The one-of-a-kind rig consists of a Hiniker 5800 air seeder mounted on top of a 30-ft. Rawson coulter cart with a modified Deere 7000 Max-Emerge planter trailing behind.
Ellis mounted 24 stripped-down row units on a folding toolbar he made from 7-in. sq. steel tubing. He removed the planter boxes, finger pickup units, drive chains and driveshaft. Seed tubes from the Hiniker air unit drop seed directly into the Max-Emerge seed tubes.
A friction drive wheel runs against one of the coulter cart's tires to run the air seeder's seed metering mechanism. Ellis uses a 160 hp Deere 4755 tractor to pull the new-style planter.
"We had been using the Hiniker air seeder with a cultivator to plant beans but we weren't satisfied with the seed placement and depth control. The Max-Emerge units give us precision seed placement. The combination of the air seeder and planter row units gives us the best compromise we could find between planting and drilling. We already had the planter, coulter cart, and air seeder so it didn't cost a lot to build. Although it looks complicated, it's really a relatively simple planting system."
One of the things Ellis likes best about the new planter set-up is that there's only one seed hopper to fill. He rented a special-built bulk seed truck with crane and used 2,000-lb. seed bags to fill the 60-bu. hopper. "It takes only about five minutes to fill the hopper," says Ellis.

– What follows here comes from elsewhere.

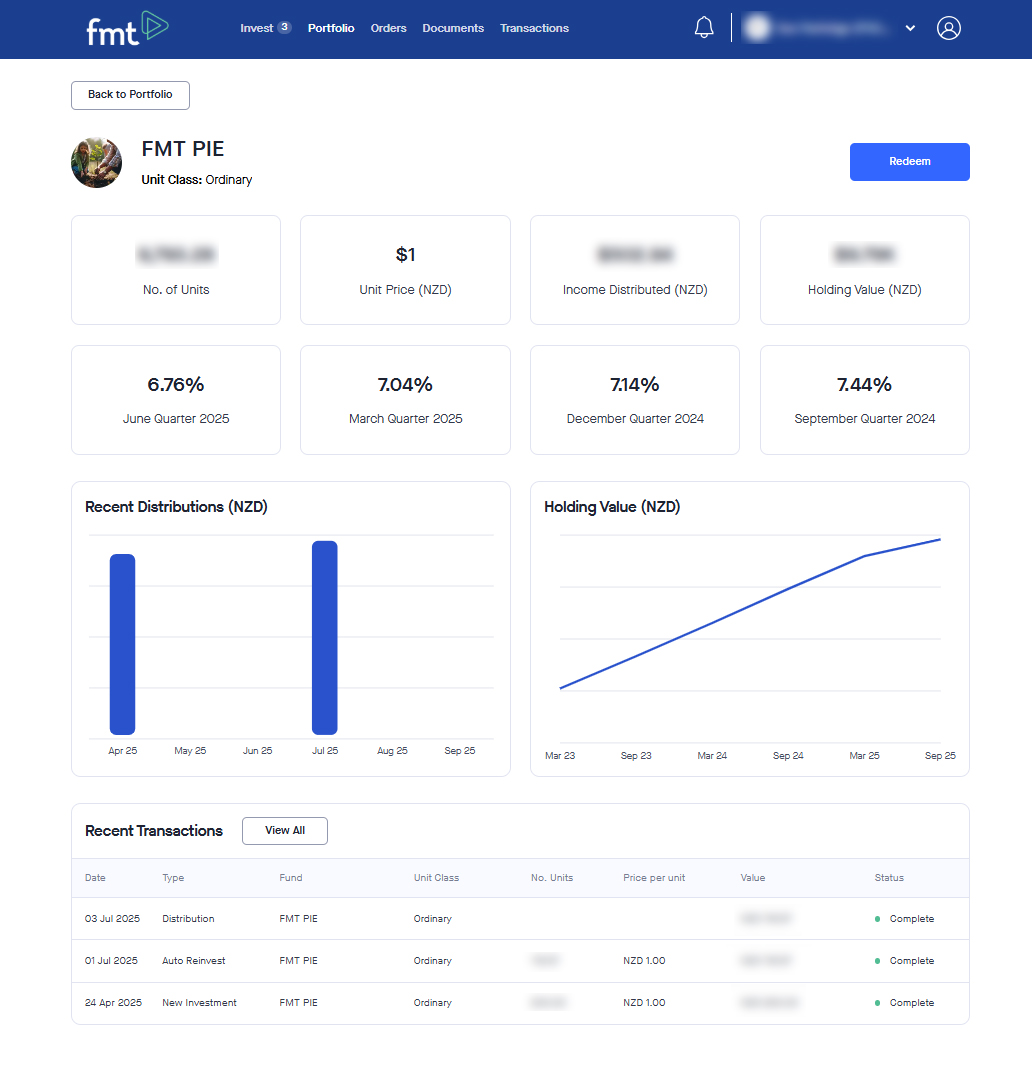Viewport: 1032px width, 1083px height.
Task: Open Transactions in the top navigation
Action: pyautogui.click(x=534, y=28)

He plants two rows between the previous year's 30-in. corn rows, placing seed 7 1/2 in. to the side of the row. In order to avoid problems with trash, he replaced the planter's standard 5-in. wide gauge wheels with 2 1/2-in. wide wheels from Kinze Mfg. "The narrow gauge wheels let stalks pass through better - we didn't plug up the planter even once," says Ellis. "Kinze uses the narrow wheels on their planter fertilizer attachments. The wheels are built as a 2-piece unit so we had to modify them to fit our planter.
The narrow wheels work so well in trash that we were able to leave all the row units in line instead of staggering them.
"We wanted to work up the ground in front of each row unit so we doubled the number of coulters on the Rawson cart and moved them in so that they're only 3 in. apart, with two coulters per row. Next year we plan to mount no-till coulters ahead of the row units that run in tracks made by the tractor and the coulter cart.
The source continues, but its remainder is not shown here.